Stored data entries
━━━━━━━━━━━━━━━━━━━━

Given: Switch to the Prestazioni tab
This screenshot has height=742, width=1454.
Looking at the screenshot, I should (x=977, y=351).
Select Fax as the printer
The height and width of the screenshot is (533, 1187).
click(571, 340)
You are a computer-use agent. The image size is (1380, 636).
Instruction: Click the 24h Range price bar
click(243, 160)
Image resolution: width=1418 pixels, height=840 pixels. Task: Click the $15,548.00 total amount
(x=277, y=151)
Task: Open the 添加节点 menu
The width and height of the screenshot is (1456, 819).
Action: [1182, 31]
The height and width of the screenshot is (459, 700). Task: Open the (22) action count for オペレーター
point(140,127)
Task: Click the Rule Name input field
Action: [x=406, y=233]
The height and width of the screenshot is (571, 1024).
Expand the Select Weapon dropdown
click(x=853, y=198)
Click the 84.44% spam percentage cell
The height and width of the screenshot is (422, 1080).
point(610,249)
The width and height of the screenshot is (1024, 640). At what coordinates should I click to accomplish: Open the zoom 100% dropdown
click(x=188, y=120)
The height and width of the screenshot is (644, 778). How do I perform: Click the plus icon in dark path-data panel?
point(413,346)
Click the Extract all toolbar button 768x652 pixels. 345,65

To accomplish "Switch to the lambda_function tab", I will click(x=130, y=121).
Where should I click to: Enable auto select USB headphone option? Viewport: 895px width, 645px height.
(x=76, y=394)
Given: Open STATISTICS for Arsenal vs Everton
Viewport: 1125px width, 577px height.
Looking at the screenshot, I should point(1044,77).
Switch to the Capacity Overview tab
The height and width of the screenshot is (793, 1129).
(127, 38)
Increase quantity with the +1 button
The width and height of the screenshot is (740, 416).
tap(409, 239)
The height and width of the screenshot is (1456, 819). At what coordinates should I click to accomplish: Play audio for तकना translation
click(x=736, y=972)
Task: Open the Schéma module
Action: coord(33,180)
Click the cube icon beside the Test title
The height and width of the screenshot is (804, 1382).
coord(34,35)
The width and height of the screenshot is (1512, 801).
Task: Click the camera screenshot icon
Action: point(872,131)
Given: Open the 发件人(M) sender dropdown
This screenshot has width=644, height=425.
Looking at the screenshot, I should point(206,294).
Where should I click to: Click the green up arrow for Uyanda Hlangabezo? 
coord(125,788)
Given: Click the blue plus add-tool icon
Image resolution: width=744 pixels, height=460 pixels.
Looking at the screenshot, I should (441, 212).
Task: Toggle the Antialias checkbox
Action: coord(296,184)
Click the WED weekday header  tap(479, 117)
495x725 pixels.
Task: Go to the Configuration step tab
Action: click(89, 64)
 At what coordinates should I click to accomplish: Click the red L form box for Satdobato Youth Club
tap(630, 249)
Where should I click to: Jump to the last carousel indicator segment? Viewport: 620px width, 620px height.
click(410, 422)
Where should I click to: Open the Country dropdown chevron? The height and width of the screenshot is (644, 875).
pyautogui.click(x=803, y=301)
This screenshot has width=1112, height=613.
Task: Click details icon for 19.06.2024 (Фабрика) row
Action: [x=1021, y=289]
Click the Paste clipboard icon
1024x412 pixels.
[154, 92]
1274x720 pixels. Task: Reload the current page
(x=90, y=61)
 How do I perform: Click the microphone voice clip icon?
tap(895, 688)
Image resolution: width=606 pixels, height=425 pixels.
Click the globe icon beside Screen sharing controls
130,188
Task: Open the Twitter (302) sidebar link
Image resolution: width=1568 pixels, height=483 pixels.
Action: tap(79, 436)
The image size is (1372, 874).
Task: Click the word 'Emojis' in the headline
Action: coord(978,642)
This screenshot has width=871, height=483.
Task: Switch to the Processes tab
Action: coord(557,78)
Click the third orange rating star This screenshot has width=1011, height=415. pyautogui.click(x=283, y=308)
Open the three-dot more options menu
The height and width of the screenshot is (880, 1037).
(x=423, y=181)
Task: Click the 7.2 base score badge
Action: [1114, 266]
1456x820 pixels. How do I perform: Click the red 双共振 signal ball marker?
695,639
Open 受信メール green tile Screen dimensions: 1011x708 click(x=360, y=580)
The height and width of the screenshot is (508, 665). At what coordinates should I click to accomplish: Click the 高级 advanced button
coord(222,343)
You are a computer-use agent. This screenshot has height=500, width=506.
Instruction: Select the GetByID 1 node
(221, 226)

━━━━━━━━━━━━━━━━━━━━

* _Instructions to follow_
Some lines in the records above contain "agent". Count them and give the number only.

* _Answer area_
2